On Tue, 2014-08-26 at 08:30 +0200, Harald Dunkel wrote:
Hi Thomas, On 08/25/14 19:53, Thomas Haller wrote:when you start NetworkManager... ..., and the interface has already some IP configuration, NM tries to take over that configuration non-destructively (1). In that case, NM looks for a matching connection and pretends that the connection is already active on your device -- without actually changing the device. If no matching connection can be found, it creates a connection. That connection is in-memory only, until you delete it or until you save/modify it. That was "eth0" you see, and it contains dhcp data, because NM does not know that some parts came via DHCP6.So it sees the IPv6 configuration on eth0 coming from somewhere, doesn't find a connection configuration for it, takes eth0 as it is and doesn't setup IPv4?

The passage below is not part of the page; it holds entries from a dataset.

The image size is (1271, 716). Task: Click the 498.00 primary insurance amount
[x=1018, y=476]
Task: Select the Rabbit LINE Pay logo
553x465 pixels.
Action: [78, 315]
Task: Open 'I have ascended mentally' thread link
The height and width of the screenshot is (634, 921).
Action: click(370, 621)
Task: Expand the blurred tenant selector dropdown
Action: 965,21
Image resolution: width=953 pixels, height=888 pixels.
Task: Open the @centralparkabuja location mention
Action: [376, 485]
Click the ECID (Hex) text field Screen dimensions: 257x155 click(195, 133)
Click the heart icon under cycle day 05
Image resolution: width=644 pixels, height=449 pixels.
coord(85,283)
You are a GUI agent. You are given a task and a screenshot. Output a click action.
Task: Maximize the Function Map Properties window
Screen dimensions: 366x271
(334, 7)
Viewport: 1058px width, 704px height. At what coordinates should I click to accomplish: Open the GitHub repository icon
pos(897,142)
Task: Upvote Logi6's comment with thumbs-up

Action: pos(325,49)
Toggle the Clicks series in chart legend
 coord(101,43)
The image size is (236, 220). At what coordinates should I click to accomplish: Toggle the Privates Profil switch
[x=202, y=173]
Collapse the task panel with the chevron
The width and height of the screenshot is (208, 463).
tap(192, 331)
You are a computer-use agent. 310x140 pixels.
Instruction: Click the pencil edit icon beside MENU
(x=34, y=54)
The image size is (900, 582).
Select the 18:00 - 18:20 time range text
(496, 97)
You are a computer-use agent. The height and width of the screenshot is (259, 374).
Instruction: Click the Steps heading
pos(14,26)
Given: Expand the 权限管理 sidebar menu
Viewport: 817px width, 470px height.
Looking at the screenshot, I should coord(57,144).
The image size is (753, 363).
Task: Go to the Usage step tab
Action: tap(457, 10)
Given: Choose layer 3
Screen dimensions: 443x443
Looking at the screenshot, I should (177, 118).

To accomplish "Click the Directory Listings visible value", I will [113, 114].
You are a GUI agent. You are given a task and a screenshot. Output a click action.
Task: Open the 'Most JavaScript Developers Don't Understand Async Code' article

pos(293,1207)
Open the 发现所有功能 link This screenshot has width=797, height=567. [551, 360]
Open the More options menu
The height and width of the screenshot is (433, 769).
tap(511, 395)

I think they come from: auto eth0 iface eth0 inet dhcp iface eth0 inet6 auto maybe dhcp4 is not yet complete when NM starts and NM thinks that IPv4 is disabled. A solution might be to remove "auto eth0" if you want to use NM.
Do you think this could be improved?
generating a connection involves lots of guess work, and cannot always work correctly. It should be improved as particular failure cases are discovered.
IMHU IPv4 and IPv6 are separate protocols with different means for configuration and very little in common. Shouldn't n-m use/create separate connections for these protocols?
A "connection" (in NM terms) is a configuration profile that you can activate. Since NM generates *one* connection to match what it sees, the connection has configuration for both IPv4 and IPv6.